§ **TEXT PASSAGE**:
Sanctions compliance: what every board and senior executive needs to know

November 2025  |  SPOTLIGHT | GLOBAL TRADE

Financier Worldwide Magazine

November 2025 Issue


In today’s volatile geopolitical climate, sanctions compliance is no longer a niche legal issue. It is a core pillar of corporate governance and risk management. Whether a business operates in financial services, energy, technology, consumer goods or manufacturing, global sanctions regimes can, and increasingly do, reach deep into operations, partnerships and customer base.

For boards and senior executives, sanctions risk is not something to delegate or downplay. It is a strategic imperative. Failures can trigger regulatory enforcement, reputational harm, financial penalties, even criminal liability and, in some cases, the loss of access to critical markets. Regulators are also making it clear: accountability sits squarely with leadership.

This article distils sanctions compliance from a leadership perspective. What are the real risks? What is expected of board members or executives? And what practical steps should be taken to safeguard the organisation in an environment of fast-changing regulatory demands?

Understanding the sanctions landscape

Sanctions are legal restrictions imposed by governments or supranational bodies such as the United Nations, European Union (EU), the US (via the Office of Foreign Assets Control (OFAC)) or the UK (via the Office of Financial Sanctions Implementation (OFSI)) to advance foreign policy and national security objectives. They may target individuals, entities, industries, regions or even entire nations.

The pace of change in sanctions has been unprecedented in the last five years, shaped by the Russia-Ukraine conflict, developments in the Middle East and the evolving US-China relationship. For multinational businesses, the challenge is not just complexity but reach. A company headquartered in India, for example, could still face US enforcement action if it transacts with a sanctioned party using US dollars, even if no American entity is directly involved.

Why it matters to senior leaders

Too often, executives assume sanctions compliance sits solely with compliance or legal teams. That assumption is dangerous. Regulators are increasingly holding senior leaders and boards personally accountable for failures.

Consider the case of Murad, LLC, acquired by Unilever in 2015. The company was fined over $3m for continued violations of Iran-related sanctions. OFAC went further, reaching a rare individual settlement with a senior executive personally. The message is clear: liability does not stop at the institutional level; it extends to individuals.

§ **EXTRACTED RECORDS**:
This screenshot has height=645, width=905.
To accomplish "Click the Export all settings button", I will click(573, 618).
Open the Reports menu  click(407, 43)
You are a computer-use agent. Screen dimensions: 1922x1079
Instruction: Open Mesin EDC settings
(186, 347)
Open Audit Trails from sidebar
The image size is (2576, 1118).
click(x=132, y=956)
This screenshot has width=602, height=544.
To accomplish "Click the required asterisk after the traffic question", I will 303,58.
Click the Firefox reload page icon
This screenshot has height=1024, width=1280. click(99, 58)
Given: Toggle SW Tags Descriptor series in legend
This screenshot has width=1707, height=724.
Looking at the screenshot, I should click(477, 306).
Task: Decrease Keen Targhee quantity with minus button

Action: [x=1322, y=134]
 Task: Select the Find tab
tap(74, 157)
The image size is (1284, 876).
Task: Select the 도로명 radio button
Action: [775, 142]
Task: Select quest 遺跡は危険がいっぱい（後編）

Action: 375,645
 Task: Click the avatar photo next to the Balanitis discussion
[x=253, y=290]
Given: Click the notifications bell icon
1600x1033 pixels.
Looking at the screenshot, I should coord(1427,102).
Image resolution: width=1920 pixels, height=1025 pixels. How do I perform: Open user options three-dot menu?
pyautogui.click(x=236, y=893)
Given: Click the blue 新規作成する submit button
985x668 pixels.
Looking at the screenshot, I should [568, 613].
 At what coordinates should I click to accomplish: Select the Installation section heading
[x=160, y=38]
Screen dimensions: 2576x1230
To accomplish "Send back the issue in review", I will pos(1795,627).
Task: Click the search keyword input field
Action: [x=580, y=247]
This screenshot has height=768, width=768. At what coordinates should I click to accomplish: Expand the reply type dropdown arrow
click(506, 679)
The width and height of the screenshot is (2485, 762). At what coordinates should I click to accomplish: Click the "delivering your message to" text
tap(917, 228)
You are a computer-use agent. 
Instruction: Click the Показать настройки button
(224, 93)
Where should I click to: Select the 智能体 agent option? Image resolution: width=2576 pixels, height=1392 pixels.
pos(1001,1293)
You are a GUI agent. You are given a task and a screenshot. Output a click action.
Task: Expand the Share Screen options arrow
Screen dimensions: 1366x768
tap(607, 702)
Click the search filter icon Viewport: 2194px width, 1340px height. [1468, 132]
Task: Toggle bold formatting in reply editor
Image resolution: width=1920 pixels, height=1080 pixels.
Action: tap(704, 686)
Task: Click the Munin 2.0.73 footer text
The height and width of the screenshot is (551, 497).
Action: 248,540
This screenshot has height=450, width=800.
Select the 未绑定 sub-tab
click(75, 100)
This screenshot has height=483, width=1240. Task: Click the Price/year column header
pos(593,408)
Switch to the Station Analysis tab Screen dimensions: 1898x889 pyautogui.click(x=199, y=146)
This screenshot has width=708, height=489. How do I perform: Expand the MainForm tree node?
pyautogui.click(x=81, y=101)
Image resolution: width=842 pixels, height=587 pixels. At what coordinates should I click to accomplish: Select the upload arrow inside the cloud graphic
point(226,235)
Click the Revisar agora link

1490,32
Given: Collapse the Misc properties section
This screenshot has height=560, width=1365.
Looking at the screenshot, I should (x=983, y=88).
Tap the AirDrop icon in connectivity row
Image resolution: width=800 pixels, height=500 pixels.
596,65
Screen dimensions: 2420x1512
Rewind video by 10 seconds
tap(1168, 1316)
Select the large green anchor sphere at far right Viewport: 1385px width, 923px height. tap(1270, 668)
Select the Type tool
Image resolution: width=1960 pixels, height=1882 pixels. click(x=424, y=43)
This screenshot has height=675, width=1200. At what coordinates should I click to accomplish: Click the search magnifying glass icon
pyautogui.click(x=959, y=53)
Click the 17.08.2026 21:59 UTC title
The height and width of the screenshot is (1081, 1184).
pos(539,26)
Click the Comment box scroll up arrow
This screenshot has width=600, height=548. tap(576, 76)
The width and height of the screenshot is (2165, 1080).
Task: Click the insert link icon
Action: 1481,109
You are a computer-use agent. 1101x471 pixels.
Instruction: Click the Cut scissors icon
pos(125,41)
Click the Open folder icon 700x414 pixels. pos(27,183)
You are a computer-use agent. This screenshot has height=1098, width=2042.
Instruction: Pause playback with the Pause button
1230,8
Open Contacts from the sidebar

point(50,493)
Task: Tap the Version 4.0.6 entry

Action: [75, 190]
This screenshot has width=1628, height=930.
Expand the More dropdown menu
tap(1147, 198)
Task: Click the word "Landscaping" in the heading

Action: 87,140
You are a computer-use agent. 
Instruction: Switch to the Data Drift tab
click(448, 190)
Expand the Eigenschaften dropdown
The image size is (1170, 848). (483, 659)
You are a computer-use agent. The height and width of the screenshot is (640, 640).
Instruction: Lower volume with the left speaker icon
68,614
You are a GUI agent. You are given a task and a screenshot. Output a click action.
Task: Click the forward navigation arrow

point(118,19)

§ **CHALLENGE**:
Transcribe the stretch of the sanctions compliance article from "Consider the case" through "extends to individuals.".

§ **THE RESULT**:
Consider the case of Murad, LLC, acquired by Unilever in 2015. The company was fined over $3m for continued violations of Iran-related sanctions. OFAC went further, reaching a rare individual settlement with a senior executive personally. The message is clear: liability does not stop at the institutional level; it extends to individuals.